Problem statement: The entries that follow should be repeated exactly, with no pictures kept.
--- The input Enclosed Below ---
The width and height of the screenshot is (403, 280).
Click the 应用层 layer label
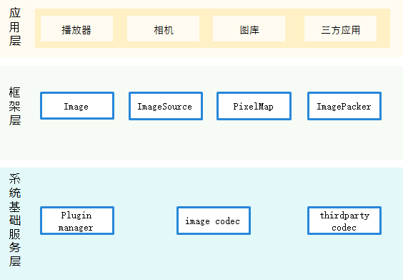[15, 27]
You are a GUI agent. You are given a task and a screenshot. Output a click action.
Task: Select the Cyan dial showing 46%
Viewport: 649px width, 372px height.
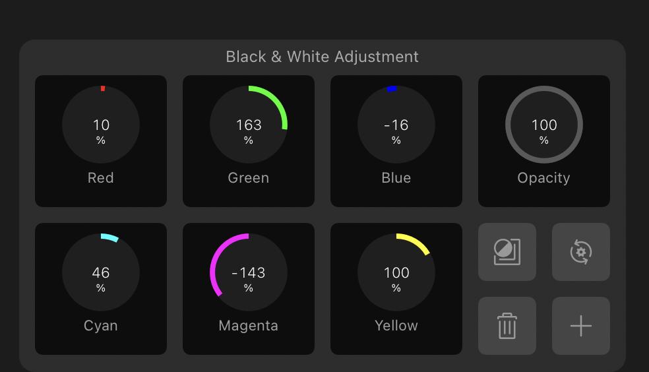pyautogui.click(x=101, y=272)
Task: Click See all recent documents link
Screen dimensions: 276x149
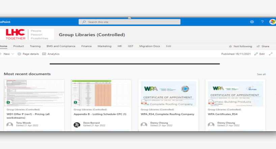Action: point(261,74)
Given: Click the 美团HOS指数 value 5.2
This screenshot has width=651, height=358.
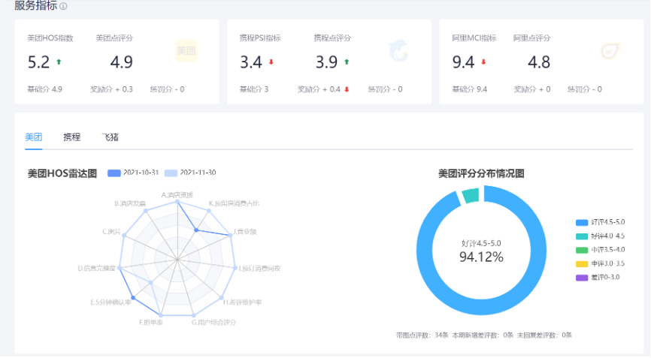Looking at the screenshot, I should coord(38,62).
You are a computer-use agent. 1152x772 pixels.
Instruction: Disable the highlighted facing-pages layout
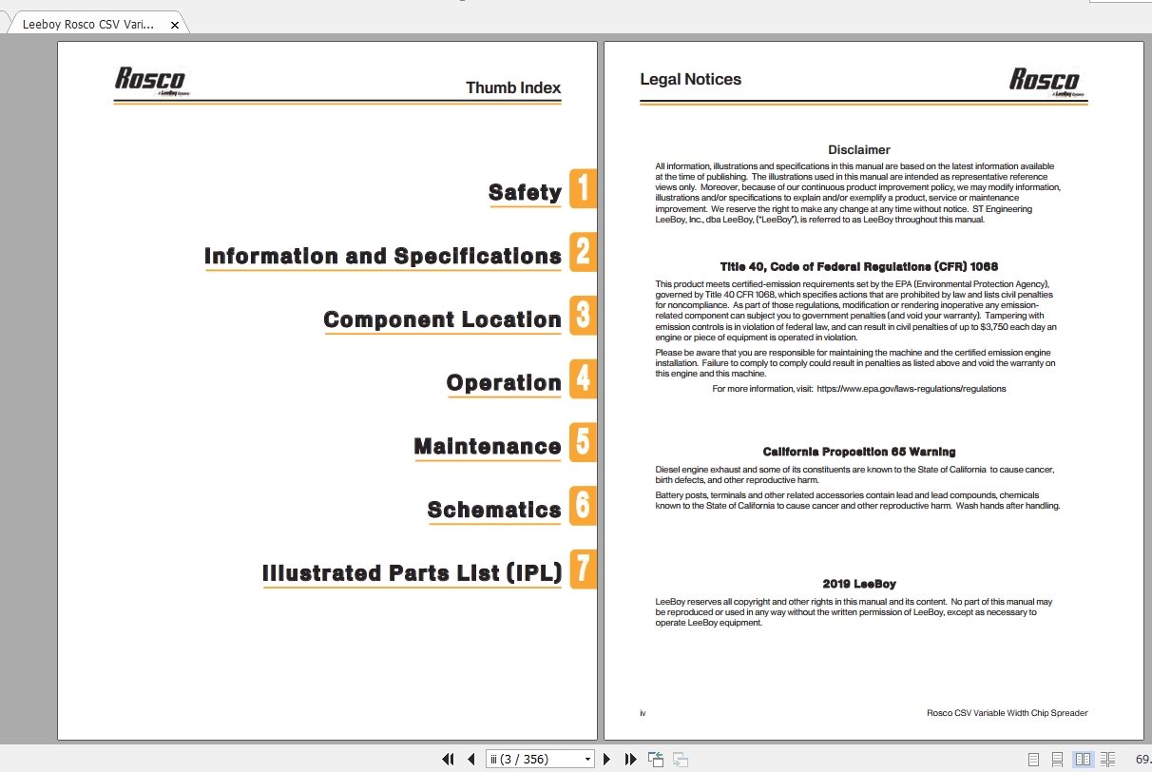tap(1084, 759)
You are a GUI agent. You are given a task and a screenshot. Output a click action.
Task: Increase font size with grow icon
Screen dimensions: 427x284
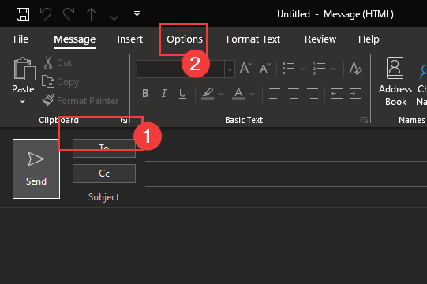pyautogui.click(x=245, y=68)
--- End of Enclosed The input ---
Solution to the exercise:
The width and height of the screenshot is (403, 280).
Click the 应用层 layer label
[15, 27]
You are a GUI agent. You are given a task and a screenshot. Output a click action.
Task: Select the Cyan dial showing 46%
Viewport: 649px width, 372px height.
pyautogui.click(x=101, y=272)
Task: Click See all recent documents link
Screen dimensions: 276x149
Action: point(261,74)
Given: Click the 美团HOS指数 value 5.2
This screenshot has width=651, height=358.
Looking at the screenshot, I should coord(38,62).
You are a computer-use agent. 1152x772 pixels.
Instruction: Disable the highlighted facing-pages layout
tap(1084, 759)
You are a GUI agent. You are given a task and a screenshot. Output a click action.
Task: Increase font size with grow icon
Screen dimensions: 427x284
pyautogui.click(x=245, y=68)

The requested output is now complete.